## What the exercise asks
Retype every line of the listing below without changing anything.

## Records provided
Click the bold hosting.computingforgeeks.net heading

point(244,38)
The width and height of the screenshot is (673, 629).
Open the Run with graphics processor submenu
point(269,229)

## Written answer
Click the bold hosting.computingforgeeks.net heading

point(244,38)
The width and height of the screenshot is (673, 629).
Open the Run with graphics processor submenu
point(269,229)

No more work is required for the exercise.